▶ [Available records]:

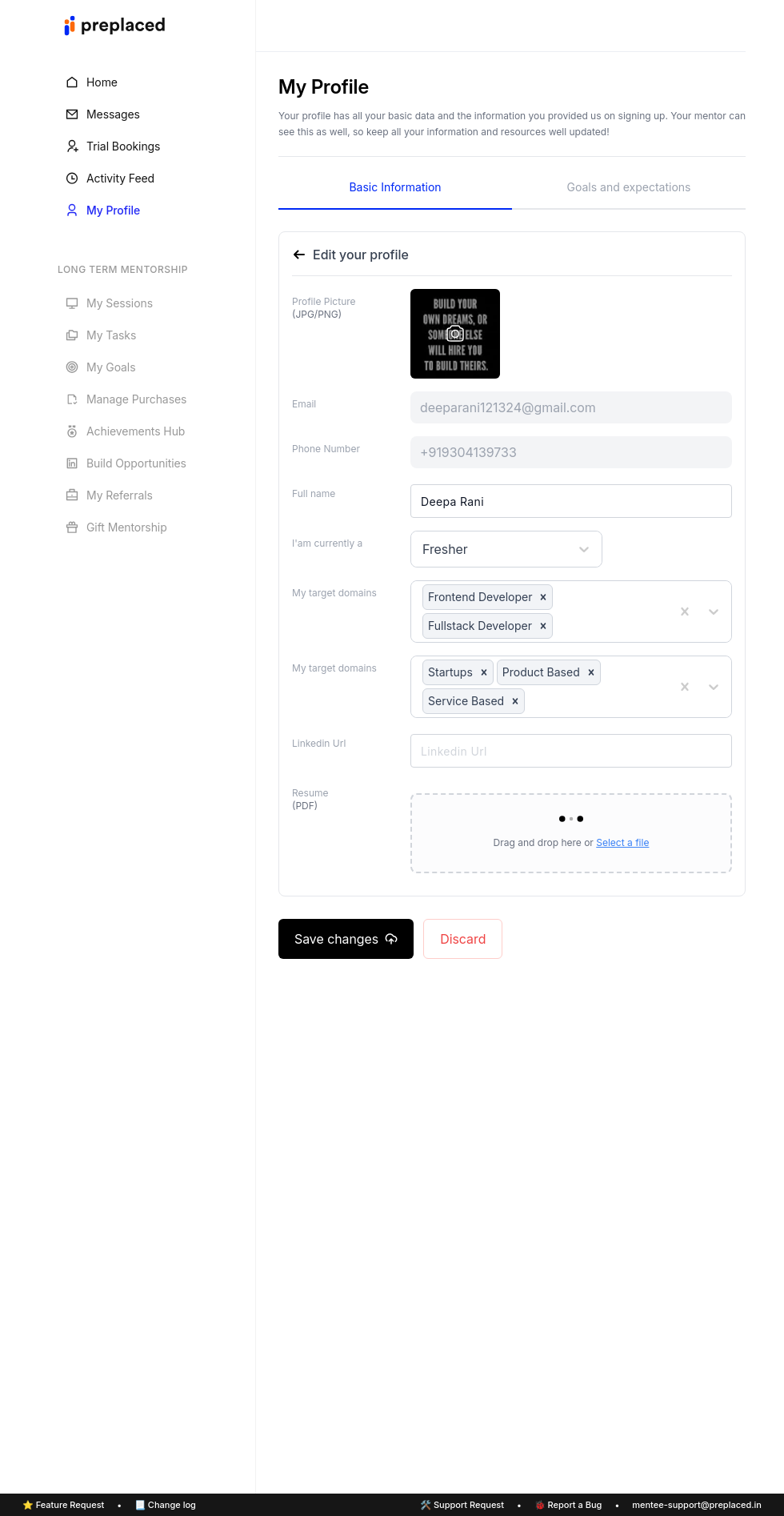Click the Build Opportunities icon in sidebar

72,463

...

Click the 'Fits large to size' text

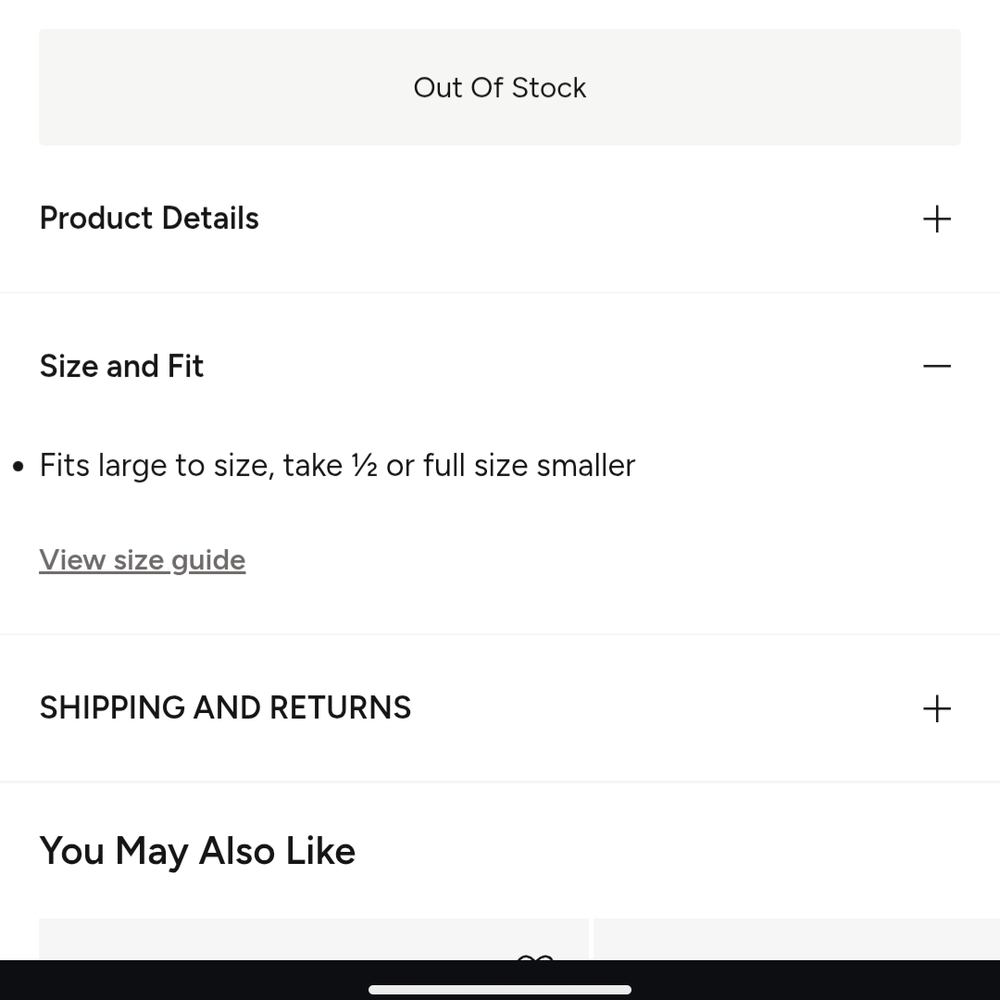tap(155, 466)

--

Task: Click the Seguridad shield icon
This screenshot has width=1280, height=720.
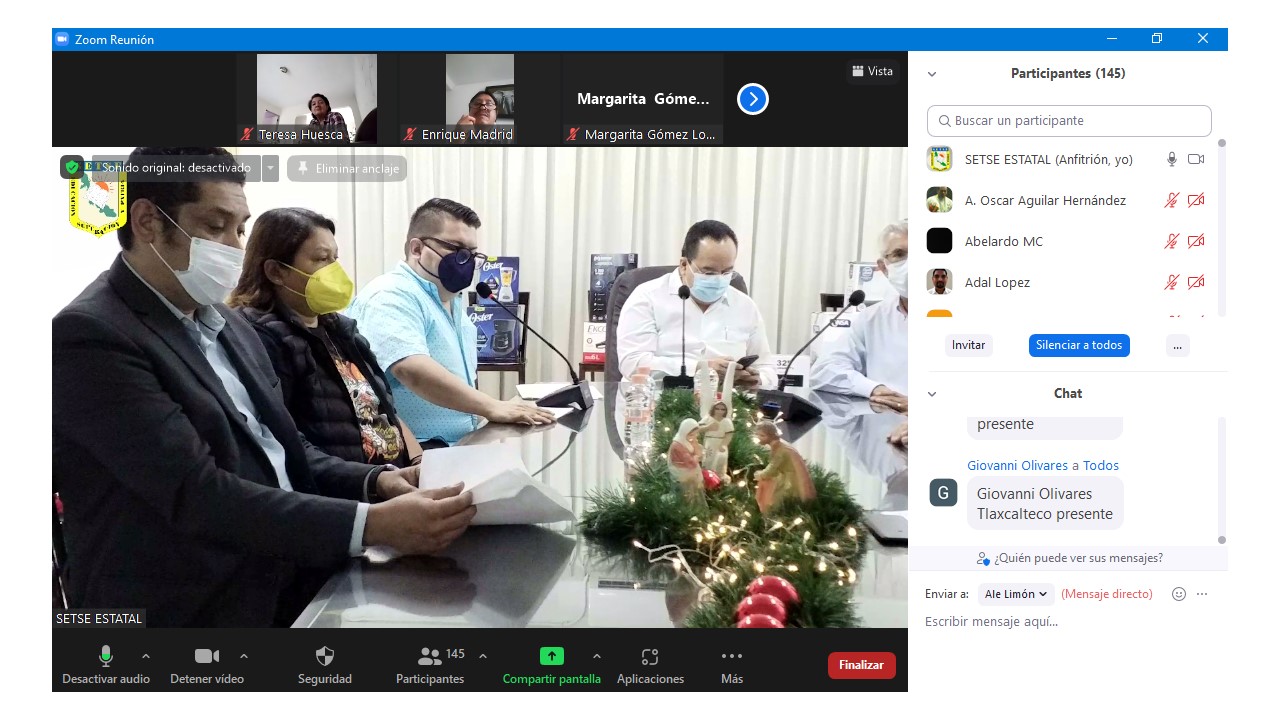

▶ [Task]:
Taking the entries above, write out exactly each line from the one holding "Task: Click the Seguridad shield icon" to the one holding "This screenshot has width=1280, height=720.", both included, and stop there.

▶ [Solved problem]:
Task: Click the Seguridad shield icon
This screenshot has width=1280, height=720.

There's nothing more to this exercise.